Depuis la transposition en droit français de la directive européenne du 11 décembre 2018, dite Directive ECN+, l’article L. 462-8 du code de commerce prévoit que l’Autorité de la concurrence peut rejeter une saisine par décision motivée lorsqu’elle considère que les faits invoqués ne constituent pas une priorité. En l’espèce, l’Autorité de la concurrence relève que la saisine concerne une pratique dont l’impact économique est limité. En effet, elle n’affecte pas le consommateur final, le prix de revente du timbre étant fixe, et n’a pas d’impact sur la qualité du produit proposé ou sur l’innovation, le timbre étant un produit uniforme. En outre, l’impact de la pratique dénoncée sur le chiffre d’affaires des marchands de presse est très faible, de l’ordre de 300 à 400 euros par an au plus, par opérateur. L’Autorité souligne par ailleurs que la saisine ne soulève pas de questions nouvelles d’ordre économique ou juridique qui nécessiteraient d’être clarifiées pour faire avancer la pratique de l’Autorité et que le saisissant peut introduire toute action de nature à faire valoir ses droits devant les juridictions nationales.

Enfin l’Autorité explique que le traitement de la saisine requerrait la mobilisation de ressources internes non négligeables, dont elle considère qu’elles seraient affectées plus utilement à d’autres dossiers. Compte tenu de ces éléments, la saisine est rejetée. Dans le communiqué de presse accompagnant la décision 2 (2), l’Autorité a tenu à préciser quatre facteurs dont elle pourra tenir compte pour évaluer l’intérêt d’une affaire, avant de la rejeter pour défaut de priorité, sans que cette liste soit limitative : la gravité potentielle des pratiques dénoncées ; l’envergure de l’affaire du point de vue du volume d’affaires affecté et des enjeux économiques en cause ; la nécessité de clarifier une question d’ordre juridique ou économique pour éclairer les parties prenantes ; le caractère stratégique de l’intervention de l’Autorité dans une affaire donnée, apprécié à la lumière des éléments suivants : le fait que l’Autorité soit mieux placée que d’autres juridictions pour traiter le problème identifié ; le caractère suffisamment sérieux de la saisine et la capacité à rassembler efficacement les pièces nécessaires à l’établissement des faits ; l’impossibilité pour l’Autorité d’apprécier l’existence d’effets de la pratique dénoncée, par exemple lorsque les pratiques alléguées revêtent un caractère purement hypothétique ; l’ancienneté des faits au moment de la saisine ou la cessation des pratiques en cause ; l’existence d’une procédure portant sur les mêmes pratiques ou des pratiques similaires qui serait déjà en cours d’examen ou qui aurait déjà fait l’objet d’une décision de l’Autorité.
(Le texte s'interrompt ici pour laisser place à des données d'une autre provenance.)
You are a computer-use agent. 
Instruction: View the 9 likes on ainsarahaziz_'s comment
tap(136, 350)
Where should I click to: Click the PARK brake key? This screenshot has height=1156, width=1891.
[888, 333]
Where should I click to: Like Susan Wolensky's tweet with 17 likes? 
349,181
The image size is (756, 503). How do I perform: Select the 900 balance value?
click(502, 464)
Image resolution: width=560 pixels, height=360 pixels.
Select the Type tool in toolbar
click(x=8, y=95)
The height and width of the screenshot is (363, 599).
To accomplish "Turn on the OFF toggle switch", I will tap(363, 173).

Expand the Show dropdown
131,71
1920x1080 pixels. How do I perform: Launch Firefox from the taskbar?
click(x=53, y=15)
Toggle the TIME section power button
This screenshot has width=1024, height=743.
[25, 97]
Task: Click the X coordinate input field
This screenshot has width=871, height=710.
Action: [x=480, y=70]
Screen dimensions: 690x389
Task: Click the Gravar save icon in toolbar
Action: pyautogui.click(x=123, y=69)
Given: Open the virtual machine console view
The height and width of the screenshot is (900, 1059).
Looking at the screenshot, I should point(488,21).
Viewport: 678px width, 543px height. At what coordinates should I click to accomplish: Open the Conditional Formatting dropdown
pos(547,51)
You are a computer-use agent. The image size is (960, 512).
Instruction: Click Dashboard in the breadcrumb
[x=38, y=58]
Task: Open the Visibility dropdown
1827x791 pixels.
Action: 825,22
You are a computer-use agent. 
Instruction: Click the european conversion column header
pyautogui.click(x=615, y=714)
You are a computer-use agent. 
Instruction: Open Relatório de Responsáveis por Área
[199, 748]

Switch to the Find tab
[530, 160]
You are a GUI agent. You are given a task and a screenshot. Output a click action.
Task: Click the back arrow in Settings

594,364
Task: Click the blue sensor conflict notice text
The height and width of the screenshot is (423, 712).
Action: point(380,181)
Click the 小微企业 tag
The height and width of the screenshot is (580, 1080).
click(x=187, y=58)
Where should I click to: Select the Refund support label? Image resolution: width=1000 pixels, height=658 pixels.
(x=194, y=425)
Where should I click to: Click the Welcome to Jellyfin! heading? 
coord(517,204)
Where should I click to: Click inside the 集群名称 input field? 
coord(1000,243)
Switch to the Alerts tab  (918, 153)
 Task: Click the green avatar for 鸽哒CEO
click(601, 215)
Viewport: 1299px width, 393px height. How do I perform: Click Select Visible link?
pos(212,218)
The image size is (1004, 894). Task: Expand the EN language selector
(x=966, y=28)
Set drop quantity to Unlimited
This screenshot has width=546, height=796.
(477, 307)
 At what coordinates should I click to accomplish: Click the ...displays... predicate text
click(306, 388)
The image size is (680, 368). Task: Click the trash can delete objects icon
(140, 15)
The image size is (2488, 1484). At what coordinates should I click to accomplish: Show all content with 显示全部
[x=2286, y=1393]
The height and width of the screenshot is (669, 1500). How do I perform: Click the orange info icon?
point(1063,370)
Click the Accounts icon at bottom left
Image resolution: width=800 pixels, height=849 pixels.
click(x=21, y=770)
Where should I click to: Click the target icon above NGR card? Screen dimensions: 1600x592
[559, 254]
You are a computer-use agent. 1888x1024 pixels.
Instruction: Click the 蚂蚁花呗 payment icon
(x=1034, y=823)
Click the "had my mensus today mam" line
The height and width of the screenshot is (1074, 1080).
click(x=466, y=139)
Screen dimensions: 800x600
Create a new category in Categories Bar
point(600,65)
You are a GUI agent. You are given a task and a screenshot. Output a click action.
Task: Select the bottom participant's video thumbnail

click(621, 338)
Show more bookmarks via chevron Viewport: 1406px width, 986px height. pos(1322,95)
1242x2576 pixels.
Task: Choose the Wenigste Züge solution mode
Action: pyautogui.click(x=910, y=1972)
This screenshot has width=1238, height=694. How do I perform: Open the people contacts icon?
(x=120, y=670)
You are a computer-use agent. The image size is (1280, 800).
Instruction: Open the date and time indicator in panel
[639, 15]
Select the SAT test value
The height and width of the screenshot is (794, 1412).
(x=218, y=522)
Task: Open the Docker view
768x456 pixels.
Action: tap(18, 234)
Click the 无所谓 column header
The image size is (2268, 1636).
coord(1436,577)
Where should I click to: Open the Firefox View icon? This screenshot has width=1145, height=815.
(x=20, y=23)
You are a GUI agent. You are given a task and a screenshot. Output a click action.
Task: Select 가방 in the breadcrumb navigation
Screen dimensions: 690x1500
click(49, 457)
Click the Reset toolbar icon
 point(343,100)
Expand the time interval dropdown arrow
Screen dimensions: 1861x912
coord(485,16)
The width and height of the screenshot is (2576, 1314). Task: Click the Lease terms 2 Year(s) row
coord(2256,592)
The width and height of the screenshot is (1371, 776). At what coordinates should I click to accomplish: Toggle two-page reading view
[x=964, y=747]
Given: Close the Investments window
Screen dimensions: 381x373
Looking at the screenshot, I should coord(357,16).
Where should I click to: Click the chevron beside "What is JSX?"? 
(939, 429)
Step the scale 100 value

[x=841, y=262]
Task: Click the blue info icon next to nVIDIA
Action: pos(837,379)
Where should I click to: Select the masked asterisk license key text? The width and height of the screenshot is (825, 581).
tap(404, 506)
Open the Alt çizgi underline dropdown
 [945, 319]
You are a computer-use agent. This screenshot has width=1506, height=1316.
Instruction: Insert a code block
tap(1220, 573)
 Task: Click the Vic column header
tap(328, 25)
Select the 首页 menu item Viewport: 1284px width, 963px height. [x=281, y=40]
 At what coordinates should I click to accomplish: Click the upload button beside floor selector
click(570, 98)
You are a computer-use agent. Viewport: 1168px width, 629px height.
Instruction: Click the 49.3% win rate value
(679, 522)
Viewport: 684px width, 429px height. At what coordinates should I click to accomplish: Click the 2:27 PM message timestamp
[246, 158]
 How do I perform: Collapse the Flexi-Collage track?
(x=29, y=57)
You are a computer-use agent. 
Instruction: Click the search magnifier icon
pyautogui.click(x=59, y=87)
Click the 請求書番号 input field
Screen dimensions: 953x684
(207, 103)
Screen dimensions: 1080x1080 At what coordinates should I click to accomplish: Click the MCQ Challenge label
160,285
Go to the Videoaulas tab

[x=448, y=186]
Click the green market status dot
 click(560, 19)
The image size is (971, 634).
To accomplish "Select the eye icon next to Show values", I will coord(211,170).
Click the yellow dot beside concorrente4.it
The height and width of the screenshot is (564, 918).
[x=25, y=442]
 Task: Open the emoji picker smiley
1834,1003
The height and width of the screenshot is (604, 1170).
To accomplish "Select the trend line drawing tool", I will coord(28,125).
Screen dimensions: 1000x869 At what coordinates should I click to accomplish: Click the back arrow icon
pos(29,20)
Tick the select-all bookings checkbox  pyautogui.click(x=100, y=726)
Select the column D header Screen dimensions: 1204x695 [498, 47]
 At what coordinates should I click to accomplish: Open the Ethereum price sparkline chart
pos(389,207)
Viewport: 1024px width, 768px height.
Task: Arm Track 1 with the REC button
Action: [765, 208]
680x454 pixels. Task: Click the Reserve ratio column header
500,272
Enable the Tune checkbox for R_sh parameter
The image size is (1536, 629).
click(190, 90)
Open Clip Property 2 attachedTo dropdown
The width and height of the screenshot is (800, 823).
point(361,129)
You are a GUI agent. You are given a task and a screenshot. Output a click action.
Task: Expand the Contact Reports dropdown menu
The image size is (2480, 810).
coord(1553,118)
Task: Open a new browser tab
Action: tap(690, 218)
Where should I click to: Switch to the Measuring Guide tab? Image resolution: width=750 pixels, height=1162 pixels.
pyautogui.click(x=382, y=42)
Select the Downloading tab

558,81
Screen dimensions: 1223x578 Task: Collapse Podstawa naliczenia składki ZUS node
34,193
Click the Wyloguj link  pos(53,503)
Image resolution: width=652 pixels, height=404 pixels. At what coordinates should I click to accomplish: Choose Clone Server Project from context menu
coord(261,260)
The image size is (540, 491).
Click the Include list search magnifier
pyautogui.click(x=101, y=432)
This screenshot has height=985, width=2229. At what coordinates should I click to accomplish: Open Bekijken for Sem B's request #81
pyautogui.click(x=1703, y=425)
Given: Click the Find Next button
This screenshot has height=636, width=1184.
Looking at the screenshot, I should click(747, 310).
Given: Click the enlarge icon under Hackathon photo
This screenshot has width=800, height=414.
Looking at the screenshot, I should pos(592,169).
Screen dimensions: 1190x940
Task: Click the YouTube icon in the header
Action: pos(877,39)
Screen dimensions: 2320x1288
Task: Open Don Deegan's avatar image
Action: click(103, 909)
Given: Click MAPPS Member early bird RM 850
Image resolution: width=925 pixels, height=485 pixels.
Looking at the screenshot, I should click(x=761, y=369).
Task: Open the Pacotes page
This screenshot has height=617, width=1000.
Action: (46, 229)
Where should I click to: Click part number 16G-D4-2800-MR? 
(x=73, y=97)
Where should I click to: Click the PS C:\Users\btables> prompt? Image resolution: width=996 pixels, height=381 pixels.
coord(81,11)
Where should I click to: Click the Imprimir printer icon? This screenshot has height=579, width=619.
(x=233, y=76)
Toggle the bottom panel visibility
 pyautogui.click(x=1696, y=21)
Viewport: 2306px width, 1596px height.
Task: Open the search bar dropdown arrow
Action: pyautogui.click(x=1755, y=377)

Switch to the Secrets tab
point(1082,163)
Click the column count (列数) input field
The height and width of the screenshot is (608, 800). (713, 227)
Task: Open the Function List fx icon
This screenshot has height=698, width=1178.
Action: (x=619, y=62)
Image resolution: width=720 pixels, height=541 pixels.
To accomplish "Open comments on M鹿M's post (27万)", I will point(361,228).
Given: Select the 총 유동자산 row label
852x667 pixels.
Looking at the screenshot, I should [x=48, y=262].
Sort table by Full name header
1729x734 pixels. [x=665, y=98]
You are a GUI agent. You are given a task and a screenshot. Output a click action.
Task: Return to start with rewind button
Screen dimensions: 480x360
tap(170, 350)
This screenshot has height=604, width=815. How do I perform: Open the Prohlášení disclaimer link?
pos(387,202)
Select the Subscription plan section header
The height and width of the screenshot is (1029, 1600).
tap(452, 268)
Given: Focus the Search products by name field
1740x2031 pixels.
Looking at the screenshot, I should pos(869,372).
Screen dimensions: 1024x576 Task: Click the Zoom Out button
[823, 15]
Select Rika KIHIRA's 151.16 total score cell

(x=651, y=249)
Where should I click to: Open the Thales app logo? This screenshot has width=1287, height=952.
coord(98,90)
Si l’introduction de cette nouvelle prérogative au bénéfice de l’Autorité se justifie par l’objectif de concentrer l’action de l’Autorité sur les saisines qu’elle estime prioritaires au regard de l’intérêt de l’affaire, compte tenu de la nécessité d’utiliser ses ressources de manière optimale, elle n’est pas sans inquiéter les entreprises, notamment les plus petites d’entre elles, qui hésitent déjà souvent à saisir l’Autorité, par crainte des représailles dont elles pourraient souffrir de la part d’un concurrent ou d’un partenaire plus puissant.